As someone facing serious charges in Missouri, you may wonder what your options are. When looking at the possibility of going to court for a trial, you might feel overwhelmed. It is hard to narrow down your options, too.
One potential option is agreeing to a plea bargain. This can serve you well in certain situations, but may not be worth it in others.
What is a plea bargain?
Cornell Law School defines a plea bargain as a mutually beneficial agreement between defendants and prosecutors. In it, the accused (you, in this case) pleads guilty. In exchange, the prosecutors will reduce the number of charges they lay against you or reduce the severity of said charges. In the end, this results in a more lenient sentence for you. It also saves all parties the trouble of having to go through the process of a trial.
Negatives and positives of plea bargains
Plea bargains work well if you think your changes of a jury conviction are high. It allows you to bypass that and accept lighter consequences for lesser crimes. If you are facing particularly steep charges and potential penalties, this could benefit you.

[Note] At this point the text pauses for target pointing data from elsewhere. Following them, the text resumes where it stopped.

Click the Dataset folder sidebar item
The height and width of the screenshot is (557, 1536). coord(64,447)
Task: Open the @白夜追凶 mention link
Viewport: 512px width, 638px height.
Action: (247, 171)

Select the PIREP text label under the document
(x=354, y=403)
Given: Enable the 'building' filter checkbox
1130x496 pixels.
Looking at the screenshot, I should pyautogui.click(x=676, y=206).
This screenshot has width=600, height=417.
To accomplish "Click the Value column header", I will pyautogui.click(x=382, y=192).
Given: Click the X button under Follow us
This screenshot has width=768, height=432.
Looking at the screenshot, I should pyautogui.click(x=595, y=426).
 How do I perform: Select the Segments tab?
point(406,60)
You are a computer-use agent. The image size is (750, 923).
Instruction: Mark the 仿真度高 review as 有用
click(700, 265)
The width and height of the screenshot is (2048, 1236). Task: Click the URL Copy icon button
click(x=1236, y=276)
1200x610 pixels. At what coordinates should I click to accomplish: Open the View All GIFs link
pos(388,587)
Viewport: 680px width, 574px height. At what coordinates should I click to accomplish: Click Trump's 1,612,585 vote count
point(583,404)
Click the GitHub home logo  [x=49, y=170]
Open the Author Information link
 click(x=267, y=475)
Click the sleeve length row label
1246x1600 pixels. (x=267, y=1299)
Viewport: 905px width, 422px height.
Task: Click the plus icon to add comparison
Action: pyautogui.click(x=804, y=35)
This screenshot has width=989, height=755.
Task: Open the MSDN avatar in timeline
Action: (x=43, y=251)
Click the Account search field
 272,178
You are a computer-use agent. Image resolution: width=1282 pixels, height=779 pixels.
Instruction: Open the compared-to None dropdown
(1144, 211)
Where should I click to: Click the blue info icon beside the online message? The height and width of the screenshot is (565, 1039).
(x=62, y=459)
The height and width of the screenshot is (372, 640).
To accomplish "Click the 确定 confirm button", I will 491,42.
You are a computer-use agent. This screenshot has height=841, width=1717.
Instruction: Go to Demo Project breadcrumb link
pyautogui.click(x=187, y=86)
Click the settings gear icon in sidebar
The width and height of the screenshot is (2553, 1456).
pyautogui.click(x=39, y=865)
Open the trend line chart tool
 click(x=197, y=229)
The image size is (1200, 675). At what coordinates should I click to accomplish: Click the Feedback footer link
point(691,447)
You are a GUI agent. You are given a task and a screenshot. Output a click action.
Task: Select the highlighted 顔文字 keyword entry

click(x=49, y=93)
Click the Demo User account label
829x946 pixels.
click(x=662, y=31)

Of course, a major downside is the fact that you are admitting to guilt. This is a hard pill to swallow, especially if you are innocent of the crime you face accusation for. Admitting guilt means you will have the charge on your record. This can impact you after your sentence is over in the form of housing and job discrimination. This is particularly true if convicted of a federal crime or felony.
In the end, you should discuss your options with a lawyer first. They have the legal expertise necessary to help you decide which option serves your interests well.